BEGIN Page

- Directed by: Sudipto Sengupta
- Screenplay by: Sudipto Sengupta
- Story by: Sudipto Sengupta Gita Podder
- Based on: Family rivalry
- Starring: Ferdous Ahmed Rimjhim Mitra Shankar Chakraborty
- Cinematography: Sudipto Sengupta
- Edited by: Snehasish Ganguly
- Music by: Hriju Roy Chowdhury
- Distributed by: Calcutta Talkies
- Release date: 1 March 2013 (Kolkata);
- Country: India
- Language: Bengali

= Final Mission (2013 film) =

Final Mission is a 2013 Bengali film. The film was directed by Sudipto Sengupta and produced by Calcutta Talkies. Music of the film had been composed by Hriju Roy Chowdhury. The film was released on 1 March 2013.

END Page

_Task details_: Repeat the Final Mission film text word for word, from the credits list through the closing paragraph.

BEGIN Recorded data

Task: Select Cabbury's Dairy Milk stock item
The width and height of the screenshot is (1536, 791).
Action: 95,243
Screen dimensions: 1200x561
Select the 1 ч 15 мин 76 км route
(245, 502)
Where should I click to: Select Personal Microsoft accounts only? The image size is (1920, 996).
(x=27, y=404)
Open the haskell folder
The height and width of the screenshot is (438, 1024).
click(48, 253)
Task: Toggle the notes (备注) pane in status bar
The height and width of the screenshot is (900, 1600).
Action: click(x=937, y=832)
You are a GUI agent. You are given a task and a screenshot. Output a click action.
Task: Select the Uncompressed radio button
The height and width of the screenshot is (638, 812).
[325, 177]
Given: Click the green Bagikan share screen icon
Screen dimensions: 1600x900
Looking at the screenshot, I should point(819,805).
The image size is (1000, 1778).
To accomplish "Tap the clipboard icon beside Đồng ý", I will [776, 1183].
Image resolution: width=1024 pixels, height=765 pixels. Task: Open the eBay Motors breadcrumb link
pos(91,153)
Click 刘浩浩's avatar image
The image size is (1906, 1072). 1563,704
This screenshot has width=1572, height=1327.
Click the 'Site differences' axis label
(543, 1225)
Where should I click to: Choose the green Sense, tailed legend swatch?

END Recorded data

_Answer to the problem_:
- Directed by: Sudipto Sengupta
- Screenplay by: Sudipto Sengupta
- Story by: Sudipto Sengupta Gita Podder
- Based on: Family rivalry
- Starring: Ferdous Ahmed Rimjhim Mitra Shankar Chakraborty
- Cinematography: Sudipto Sengupta
- Edited by: Snehasish Ganguly
- Music by: Hriju Roy Chowdhury
- Distributed by: Calcutta Talkies
- Release date: 1 March 2013 (Kolkata);
- Country: India
- Language: Bengali

= Final Mission (2013 film) =

Final Mission is a 2013 Bengali film. The film was directed by Sudipto Sengupta and produced by Calcutta Talkies. Music of the film had been composed by Hriju Roy Chowdhury. The film was released on 1 March 2013.